1939年(昭和14年)に旗揚げした公募展。当時は、シュルレアリスムなど画壇の最先端をゆく顔ぶれが加わっていました。北海道支部は毎年かならず、メンバーによる支部展を開いております。新道展の会員とかなり重なりますが、そうでない人もいます。

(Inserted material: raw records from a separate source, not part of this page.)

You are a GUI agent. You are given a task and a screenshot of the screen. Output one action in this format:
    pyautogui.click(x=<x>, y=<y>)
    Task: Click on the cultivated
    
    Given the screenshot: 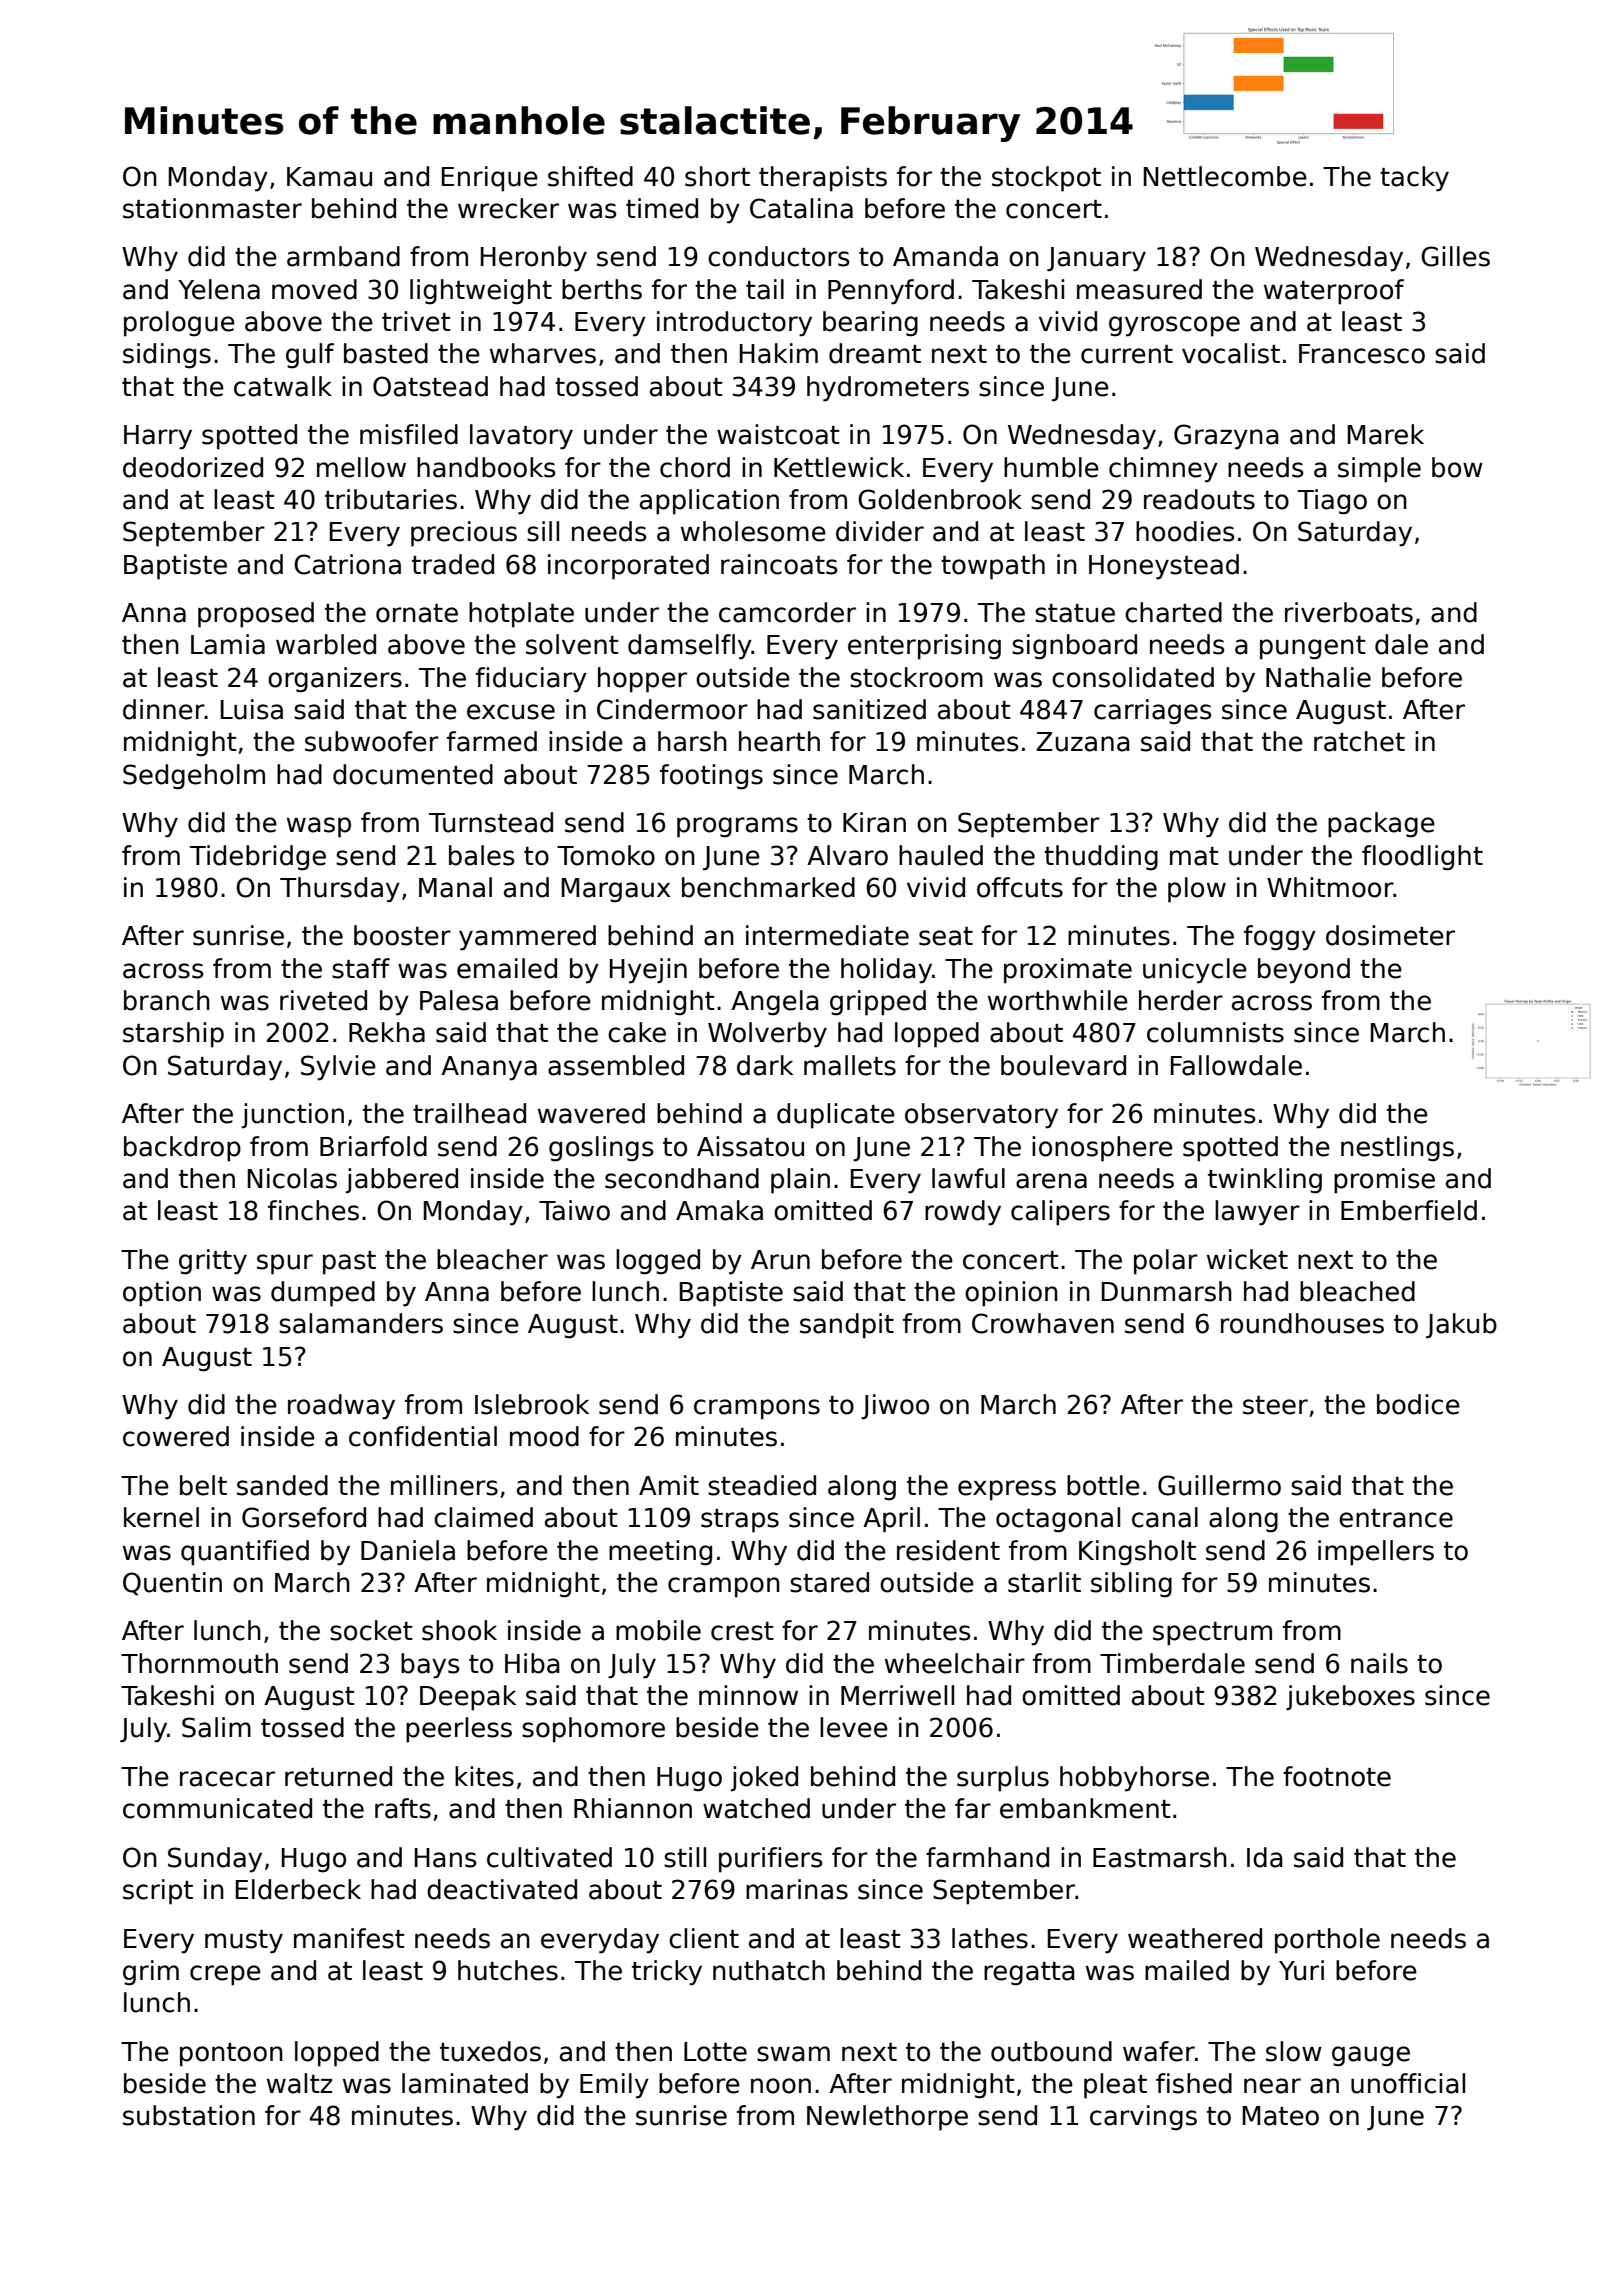 What is the action you would take?
    pyautogui.click(x=549, y=1857)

いわゆる写実的な絵は1点もありません。多様な傾向の作品がならんでいます。
青山清輝「オブジェ的発想による空間思考’06 51」「オブジェ的発想による空間思考’06 52」「オブジェ的発想による空間思考’06 53」
ちぎり絵の技法を生かした抽象画です。といっても、通常のちぎり絵のような、水彩調の作品ではありません。
細野弥恵「マヒア」
唯一の立体です。
柳川育子「光の中へ」「追想」
黄色がまばゆいです。
山形弘枝「彼方へ」
さまざまなモティーフを組み合わせています。
藤野千鶴子「宙-シンフォニーI」「宙-シンフォニーII」
宇宙的なエネルギーをはらんだ抽象画。以前にくらべ、濃い色でぬりつぶされた部分がほとんどなくなり、白い筆跡がびっしりと画面を覆うようになりました。それが画面に、「行為の集積」のような性格を与えてきているように思えます。
大林雅「依怙地」「彷徨う」
奇怪な宇宙生物のような、なぞのしわだらけの物体を描きつづけています。あるいは、人間の心の変形したものなのでしょうか。
鈴木秀明「フローラ」
花を口から吹きながら空を飛ぶ石像。終末的な感覚の強かったこれまでの鈴木さんの絵にくらべ、画風そのものは変わりませんが、やや肯定的というか、前向きの感じが出ているように思いました。
三浦恭三「循環№35」「循環№36」「循環№37」
曲線を生かした、青がさわやかな抽象画です。陸上トラックのような形が軽快です。
西田靖郎「挽歌」
格子模様の床には瓦礫のような岩が散乱し、後ろ向きの人物は錫杖(しゃくじょう)のようなものを手にしています。終末観、と一言ではわりきれない、ふしぎな感覚のただよう世界です。
金子賢義「終末の頌№5」「没落風景№2」
前者はしゃれこうべが地面におびただしく散乱している図柄。後者は、みすぼらしい民家が、川のある荒れ地にならんでいるというもの。金子さんの絵は、文明社会の迫り来る没落を予言しているかのようです。
宮沢克忠「思惑A」「思惑B」
1960年代のデザインのような、ちょっと古いおしゃれ感覚が、かえって新鮮です。